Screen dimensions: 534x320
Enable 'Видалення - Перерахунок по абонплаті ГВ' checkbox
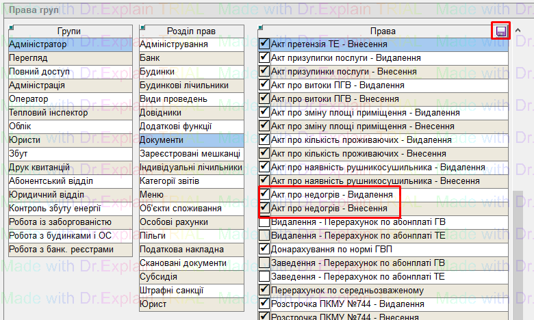point(264,222)
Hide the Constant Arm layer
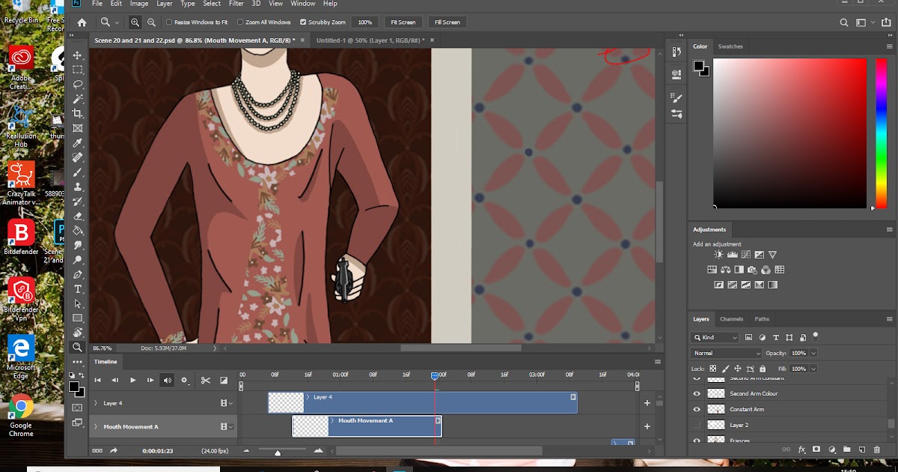Screen dimensions: 898x472 697,409

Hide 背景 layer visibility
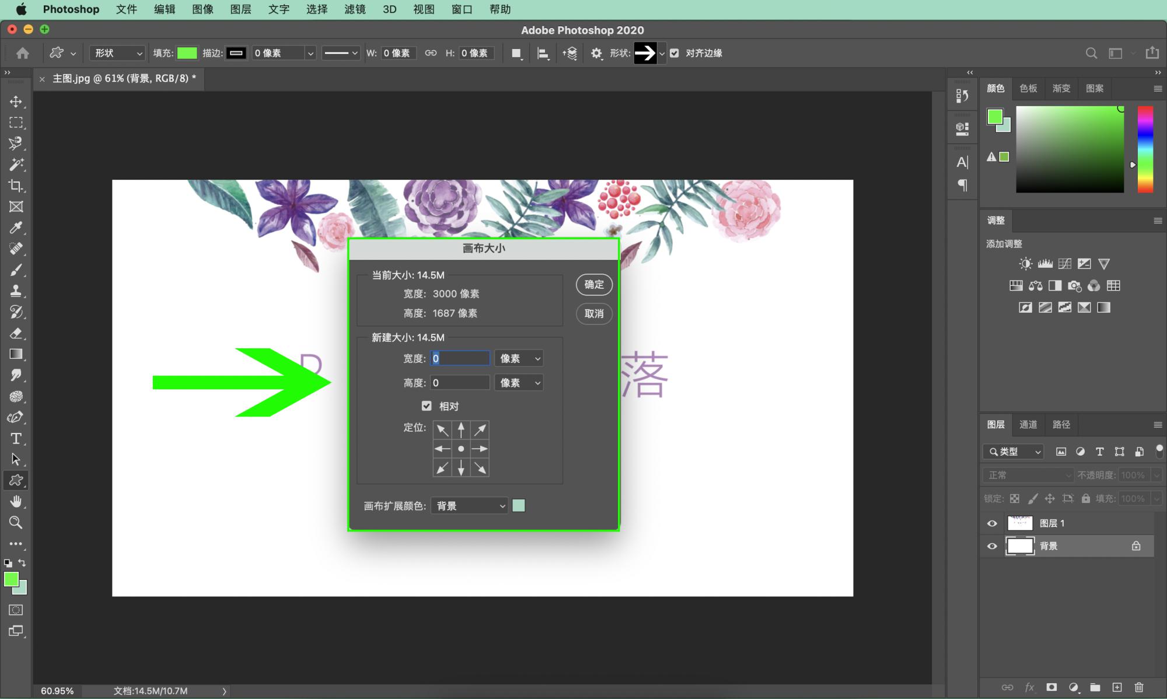point(991,546)
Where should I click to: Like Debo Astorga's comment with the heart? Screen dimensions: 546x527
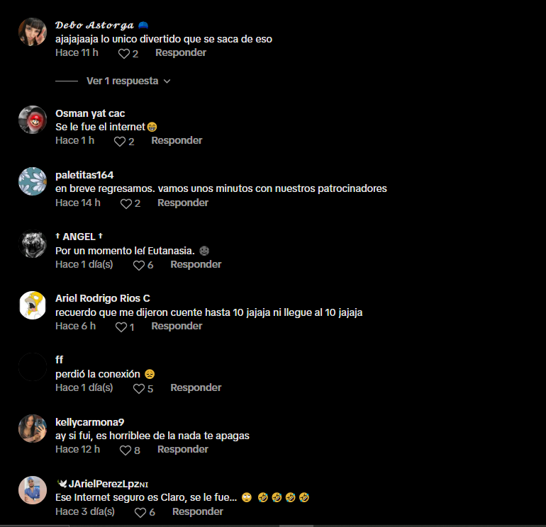point(124,54)
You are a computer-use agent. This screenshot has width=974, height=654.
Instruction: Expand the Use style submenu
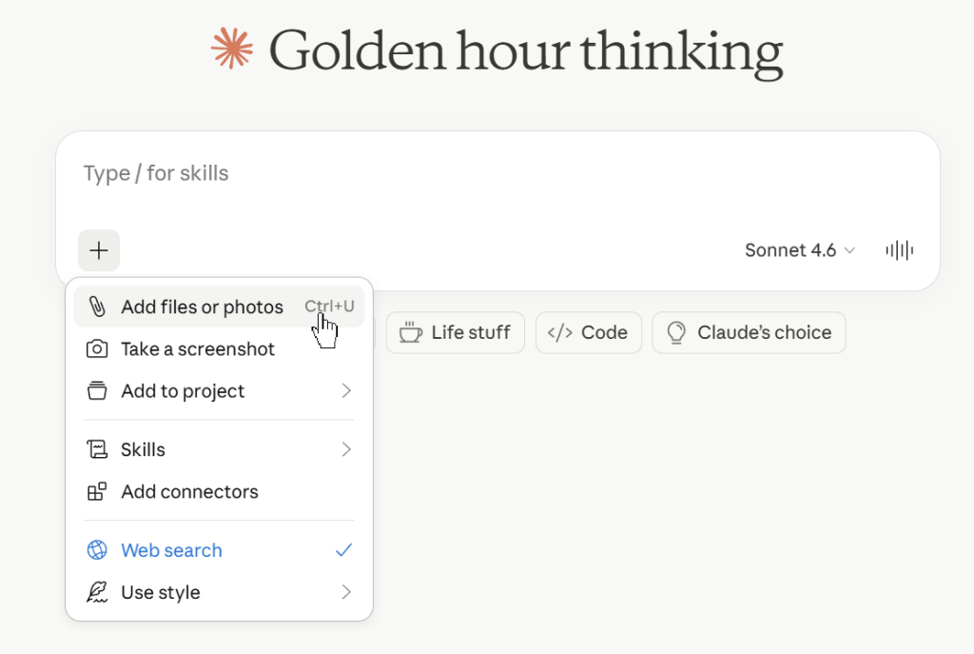[219, 592]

Prompt: Copy each of the rows above word for word, leaving out the pictures.

Correct result:
Screen dimensions: 534x320
Enable 'Видалення - Перерахунок по абонплаті ГВ' checkbox
point(264,222)
Hide the Constant Arm layer
Screen dimensions: 898x472 697,409

Hide 背景 layer visibility
point(991,546)
Where should I click to: Like Debo Astorga's comment with the heart? Screen dimensions: 546x527
point(124,54)
You are a computer-use agent. This screenshot has width=974, height=654.
Instruction: Expand the Use style submenu
[219, 592]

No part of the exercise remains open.